Eventually the field turned its attention to WIMPs. True, they were purely hypothetical, but elementary-particle theory had already suggested that something of the sort might exist. It even explains why WIMPs would be so elusive: weakly interacting means, among other things, that the particles would be unable to reflect or emit light. Best of all, when you put the particles into computer simulations, they condensed readily into clumps, which in turn pulled in clusters of ordinary matter to form stars and galaxies. Bingo! Armed with such a strong circumstantial case for cold dark matter, astrophysicists have been searching for proof of WIMPs ever since and are now trying to create them in the Large Hadron Collider, the huge particle accelerator that straddles the French-Swiss border near Geneva.

Walker and Jorge Peñarrubia of the University of Cambridge decided to hunt for more proof of WIMPs by testing one of the particles' behavioral quirks. In theory and in simulations, the clouds of dark-matter particles that surround and pervade visible galaxies should grow denser and denser the closer you get to the center, finally forming a knot, or cusp, of material. But in the real universe, the density — measured by its effect on the rotation of visible stars — increases only to a point, then remains steady the rest of the way in. "The conventional explanation," says Walker, "is that exploding stars in the centers of galaxies stir up the dark matter." The dark matter is, in other words, homogenized.

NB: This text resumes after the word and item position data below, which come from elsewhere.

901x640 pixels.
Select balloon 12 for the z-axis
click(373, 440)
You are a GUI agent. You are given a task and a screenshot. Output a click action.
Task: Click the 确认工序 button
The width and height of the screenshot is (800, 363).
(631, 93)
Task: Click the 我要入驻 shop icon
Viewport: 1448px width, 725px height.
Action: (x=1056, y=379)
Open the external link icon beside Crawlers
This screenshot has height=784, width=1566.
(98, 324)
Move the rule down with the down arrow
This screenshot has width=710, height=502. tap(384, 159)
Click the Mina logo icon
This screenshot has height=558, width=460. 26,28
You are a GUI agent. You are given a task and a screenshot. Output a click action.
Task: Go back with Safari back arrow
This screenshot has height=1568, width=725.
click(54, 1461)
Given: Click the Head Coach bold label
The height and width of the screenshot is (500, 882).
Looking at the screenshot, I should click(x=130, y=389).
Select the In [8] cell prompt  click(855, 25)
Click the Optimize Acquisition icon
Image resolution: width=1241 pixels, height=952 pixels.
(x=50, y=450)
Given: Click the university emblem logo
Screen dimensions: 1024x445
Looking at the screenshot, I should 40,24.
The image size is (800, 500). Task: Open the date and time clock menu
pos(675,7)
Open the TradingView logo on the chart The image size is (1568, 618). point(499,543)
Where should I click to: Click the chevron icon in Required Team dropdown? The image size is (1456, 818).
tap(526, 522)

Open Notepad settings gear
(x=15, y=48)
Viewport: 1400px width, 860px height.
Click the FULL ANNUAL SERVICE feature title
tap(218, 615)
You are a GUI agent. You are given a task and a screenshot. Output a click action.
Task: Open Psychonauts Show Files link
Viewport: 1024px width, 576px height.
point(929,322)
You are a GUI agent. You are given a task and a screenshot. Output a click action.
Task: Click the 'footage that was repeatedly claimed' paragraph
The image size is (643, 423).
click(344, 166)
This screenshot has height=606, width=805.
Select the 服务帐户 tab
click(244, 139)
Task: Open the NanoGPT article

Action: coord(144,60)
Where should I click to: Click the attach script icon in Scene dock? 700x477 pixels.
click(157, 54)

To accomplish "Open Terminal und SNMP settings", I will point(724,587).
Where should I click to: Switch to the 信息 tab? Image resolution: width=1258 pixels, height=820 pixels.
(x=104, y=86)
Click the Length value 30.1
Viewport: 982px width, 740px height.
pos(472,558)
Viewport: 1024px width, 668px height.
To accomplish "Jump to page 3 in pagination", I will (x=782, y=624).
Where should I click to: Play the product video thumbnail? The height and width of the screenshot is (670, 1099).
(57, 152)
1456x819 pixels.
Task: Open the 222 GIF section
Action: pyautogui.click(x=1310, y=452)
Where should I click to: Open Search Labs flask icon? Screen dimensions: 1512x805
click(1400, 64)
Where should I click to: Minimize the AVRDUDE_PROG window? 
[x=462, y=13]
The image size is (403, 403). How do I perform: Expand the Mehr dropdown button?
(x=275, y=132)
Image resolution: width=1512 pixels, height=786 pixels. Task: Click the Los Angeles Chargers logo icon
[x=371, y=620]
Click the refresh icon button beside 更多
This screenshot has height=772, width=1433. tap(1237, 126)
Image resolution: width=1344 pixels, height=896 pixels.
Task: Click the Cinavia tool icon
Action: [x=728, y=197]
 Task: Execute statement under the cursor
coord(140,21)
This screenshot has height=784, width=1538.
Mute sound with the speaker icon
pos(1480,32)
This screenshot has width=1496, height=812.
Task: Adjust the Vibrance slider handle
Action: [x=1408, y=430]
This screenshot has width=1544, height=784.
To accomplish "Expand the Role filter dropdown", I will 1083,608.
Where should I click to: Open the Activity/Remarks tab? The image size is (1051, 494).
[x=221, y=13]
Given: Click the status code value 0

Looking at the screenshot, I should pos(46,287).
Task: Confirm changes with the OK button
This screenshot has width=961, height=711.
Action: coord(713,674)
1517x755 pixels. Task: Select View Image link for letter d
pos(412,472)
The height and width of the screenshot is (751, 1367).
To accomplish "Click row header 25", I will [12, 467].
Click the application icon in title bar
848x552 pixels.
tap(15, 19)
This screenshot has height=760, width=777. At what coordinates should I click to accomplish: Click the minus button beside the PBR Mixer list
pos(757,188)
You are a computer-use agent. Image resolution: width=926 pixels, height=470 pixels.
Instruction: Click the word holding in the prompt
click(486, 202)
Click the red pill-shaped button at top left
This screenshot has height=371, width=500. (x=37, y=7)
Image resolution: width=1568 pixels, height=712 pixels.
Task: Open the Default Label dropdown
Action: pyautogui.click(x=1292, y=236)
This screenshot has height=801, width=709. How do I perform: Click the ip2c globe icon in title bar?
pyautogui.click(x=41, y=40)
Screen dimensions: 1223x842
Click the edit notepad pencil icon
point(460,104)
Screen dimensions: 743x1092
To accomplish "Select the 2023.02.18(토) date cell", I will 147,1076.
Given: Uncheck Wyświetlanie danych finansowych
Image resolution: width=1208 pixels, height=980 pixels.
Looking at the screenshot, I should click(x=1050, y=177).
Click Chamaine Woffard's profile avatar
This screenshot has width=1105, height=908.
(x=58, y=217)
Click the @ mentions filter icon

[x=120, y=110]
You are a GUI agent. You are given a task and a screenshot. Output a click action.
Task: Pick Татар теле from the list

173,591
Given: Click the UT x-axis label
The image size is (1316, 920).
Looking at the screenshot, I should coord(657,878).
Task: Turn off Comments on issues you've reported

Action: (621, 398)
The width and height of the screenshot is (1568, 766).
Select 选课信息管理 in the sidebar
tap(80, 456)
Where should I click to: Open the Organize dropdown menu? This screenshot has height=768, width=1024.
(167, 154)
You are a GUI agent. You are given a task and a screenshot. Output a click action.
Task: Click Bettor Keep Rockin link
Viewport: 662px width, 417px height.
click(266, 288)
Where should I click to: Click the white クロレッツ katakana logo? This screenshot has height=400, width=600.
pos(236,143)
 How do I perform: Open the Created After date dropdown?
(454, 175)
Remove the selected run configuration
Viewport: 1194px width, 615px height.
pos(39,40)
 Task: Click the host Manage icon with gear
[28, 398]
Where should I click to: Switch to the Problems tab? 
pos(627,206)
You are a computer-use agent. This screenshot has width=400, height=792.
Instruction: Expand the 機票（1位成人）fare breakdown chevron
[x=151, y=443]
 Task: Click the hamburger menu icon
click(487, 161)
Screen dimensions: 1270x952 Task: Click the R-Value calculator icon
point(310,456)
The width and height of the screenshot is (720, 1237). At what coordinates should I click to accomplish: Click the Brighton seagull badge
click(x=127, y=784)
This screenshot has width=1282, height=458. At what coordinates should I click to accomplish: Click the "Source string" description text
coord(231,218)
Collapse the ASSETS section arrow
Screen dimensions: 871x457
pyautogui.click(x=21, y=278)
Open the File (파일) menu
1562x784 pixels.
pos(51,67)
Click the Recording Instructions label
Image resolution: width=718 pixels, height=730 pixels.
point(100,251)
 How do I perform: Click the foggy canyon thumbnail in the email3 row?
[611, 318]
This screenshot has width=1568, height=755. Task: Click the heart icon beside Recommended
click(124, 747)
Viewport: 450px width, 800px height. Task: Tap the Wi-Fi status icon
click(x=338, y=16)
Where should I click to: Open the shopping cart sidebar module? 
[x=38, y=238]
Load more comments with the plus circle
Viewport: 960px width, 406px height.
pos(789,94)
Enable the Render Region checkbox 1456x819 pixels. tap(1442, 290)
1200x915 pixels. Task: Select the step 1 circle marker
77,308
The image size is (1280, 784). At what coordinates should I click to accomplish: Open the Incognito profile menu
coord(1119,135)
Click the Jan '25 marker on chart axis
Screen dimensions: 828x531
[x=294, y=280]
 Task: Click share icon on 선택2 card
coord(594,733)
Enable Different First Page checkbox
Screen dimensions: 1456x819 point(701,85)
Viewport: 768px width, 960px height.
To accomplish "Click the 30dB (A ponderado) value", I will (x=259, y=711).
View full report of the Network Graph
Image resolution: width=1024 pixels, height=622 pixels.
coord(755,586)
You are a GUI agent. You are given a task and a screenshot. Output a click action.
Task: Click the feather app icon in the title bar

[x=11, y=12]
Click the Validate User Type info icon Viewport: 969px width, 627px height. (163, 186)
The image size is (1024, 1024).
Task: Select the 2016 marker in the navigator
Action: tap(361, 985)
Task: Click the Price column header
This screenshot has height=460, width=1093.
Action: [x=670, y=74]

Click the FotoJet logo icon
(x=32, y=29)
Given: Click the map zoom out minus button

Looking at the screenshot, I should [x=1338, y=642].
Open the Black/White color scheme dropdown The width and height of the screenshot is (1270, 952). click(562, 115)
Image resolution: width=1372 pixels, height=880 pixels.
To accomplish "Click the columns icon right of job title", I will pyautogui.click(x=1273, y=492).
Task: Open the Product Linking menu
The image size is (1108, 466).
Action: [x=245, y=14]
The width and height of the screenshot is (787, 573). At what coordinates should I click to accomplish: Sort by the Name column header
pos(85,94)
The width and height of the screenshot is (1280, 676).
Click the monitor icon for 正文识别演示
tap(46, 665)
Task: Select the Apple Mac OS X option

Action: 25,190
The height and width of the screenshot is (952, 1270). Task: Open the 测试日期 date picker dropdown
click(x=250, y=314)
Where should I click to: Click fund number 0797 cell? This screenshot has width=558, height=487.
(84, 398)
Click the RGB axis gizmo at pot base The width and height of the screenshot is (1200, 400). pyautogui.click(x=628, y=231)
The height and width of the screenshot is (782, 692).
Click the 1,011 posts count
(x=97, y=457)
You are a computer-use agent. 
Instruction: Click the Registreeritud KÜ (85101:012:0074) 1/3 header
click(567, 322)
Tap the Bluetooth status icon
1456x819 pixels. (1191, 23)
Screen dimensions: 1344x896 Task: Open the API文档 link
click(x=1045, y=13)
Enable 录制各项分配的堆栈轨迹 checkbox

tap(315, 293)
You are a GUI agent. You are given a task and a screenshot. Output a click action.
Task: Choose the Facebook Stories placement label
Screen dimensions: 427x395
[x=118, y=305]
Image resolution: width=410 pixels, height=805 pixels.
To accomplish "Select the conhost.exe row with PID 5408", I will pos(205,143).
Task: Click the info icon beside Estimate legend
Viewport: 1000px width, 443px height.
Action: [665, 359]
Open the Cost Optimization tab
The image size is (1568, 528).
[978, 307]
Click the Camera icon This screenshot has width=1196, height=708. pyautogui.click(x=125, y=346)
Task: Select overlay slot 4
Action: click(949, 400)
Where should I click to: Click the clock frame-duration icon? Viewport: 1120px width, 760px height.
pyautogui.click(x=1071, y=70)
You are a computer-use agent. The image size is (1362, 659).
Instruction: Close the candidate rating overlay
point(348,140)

The two researchers chose dwarf galaxies as the place to try to resolve the cusp problem for a very good reason. As a rule, dwarfs appear to have a higher percentage of their mass in dark matter and a lower percentage in stars than spiral galaxies do. With fewer stars, there should be fewer explosions to stir up the dark matter. So dwarf galaxies would presumably exhibit the cusp of dark-matter particles in their centers that spirals lack. The disadvantage: the stars in dwarf galaxies don't move in tidy circular orbits, traveling in the same direction the way stars in spiral galaxies do. Instead, they swarm in random directions like, as Peñarrubia said in a press release, "bees in a beehive."

That makes it a lot harder to gauge the density of dark matter as you get closer to the center of the dwarf. But Walker and Peñarrubia figured out a way to do it anyway. It's somewhat complicated — actually, it's crazy complicated — but suffice it to say that when they applied their analysis to thousands of stars in the two dwarf galaxies ... no cusp. And without the exploding stars to explain such cussed cusplessness, the whole notion of cold dark matter could be in trouble.

Certainly, the case is not yet closed; there are a lot of ways dark matter could survive the latest findings. Maybe dark-matter particles are neither hot nor cold but warm (or "tepid," as Walker puts it), moving at an intermediate speed through the early universe before forming clouds. If so, any part of the theory downstream from that new premise would have to be reconsidered and the absence of a cusp might be explained. "Tepid dark matter isn't ruled out by our observations," Walker says. "But it's a lot harder to simulate."

It is also very unlikely to be created at the Large Hadron Collider and wouldn't be spotted with any of the experiments currently set up to detect it, meaning the entire field of study will have to be recalibrated. The universe, clearly, does not give up its secrets easily — and the Nobel committee is unlikely to be granting a dark-matter prize anytime soon.